DATASET ENTRIES START

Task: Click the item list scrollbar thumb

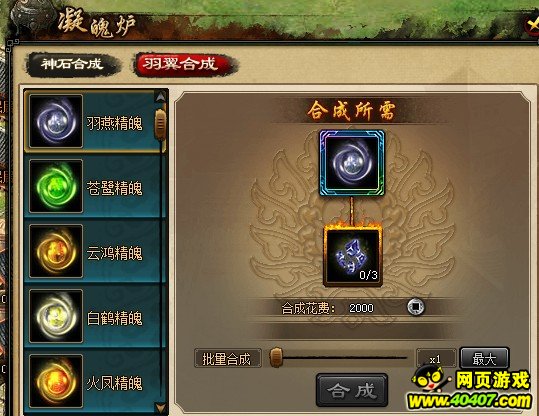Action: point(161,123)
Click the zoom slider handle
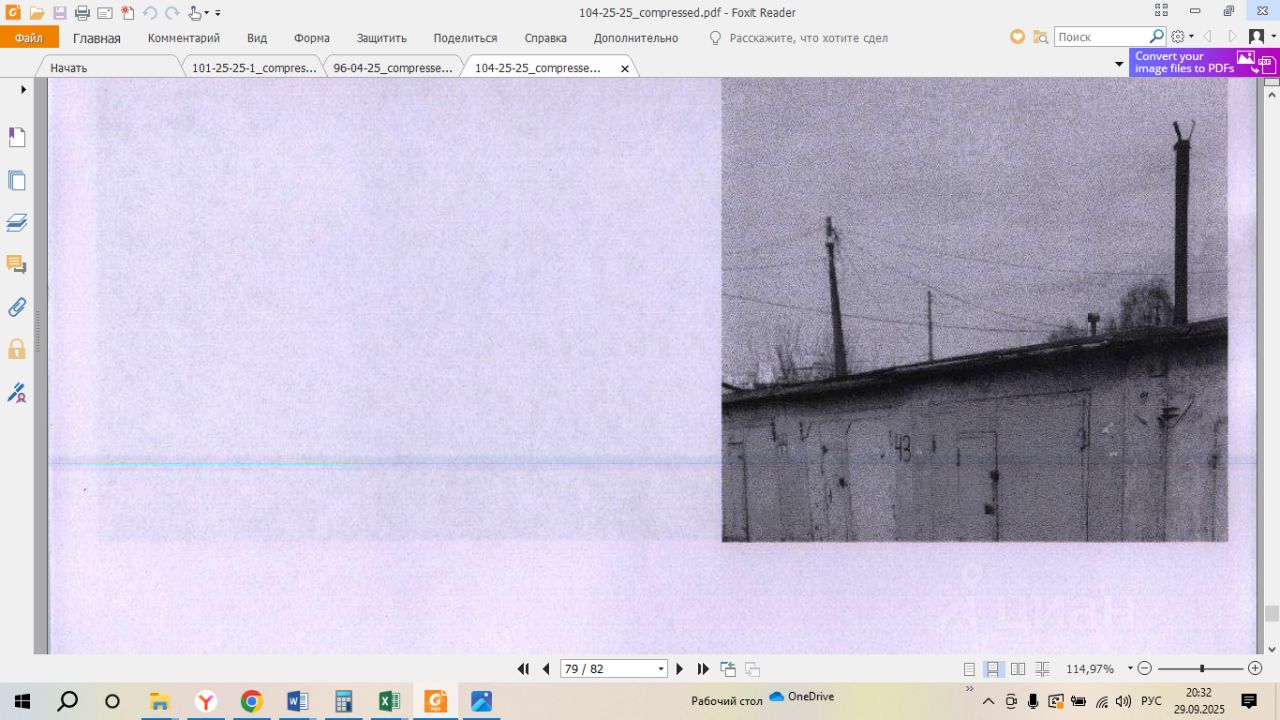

DATASET ENTRIES END
DATASET ENTRIES START

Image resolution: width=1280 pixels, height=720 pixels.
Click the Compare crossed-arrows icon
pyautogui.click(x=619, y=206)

DATASET ENTRIES END

_TASK BRIEF_
From the line containing "Task: Click the item list scrollbar thumb" through the line containing "Click the zoom slider handle", copy every line above exactly, without pictures.

_RESULT OF THE EXERCISE_
Task: Click the item list scrollbar thumb

Action: point(161,123)
Click the zoom slider handle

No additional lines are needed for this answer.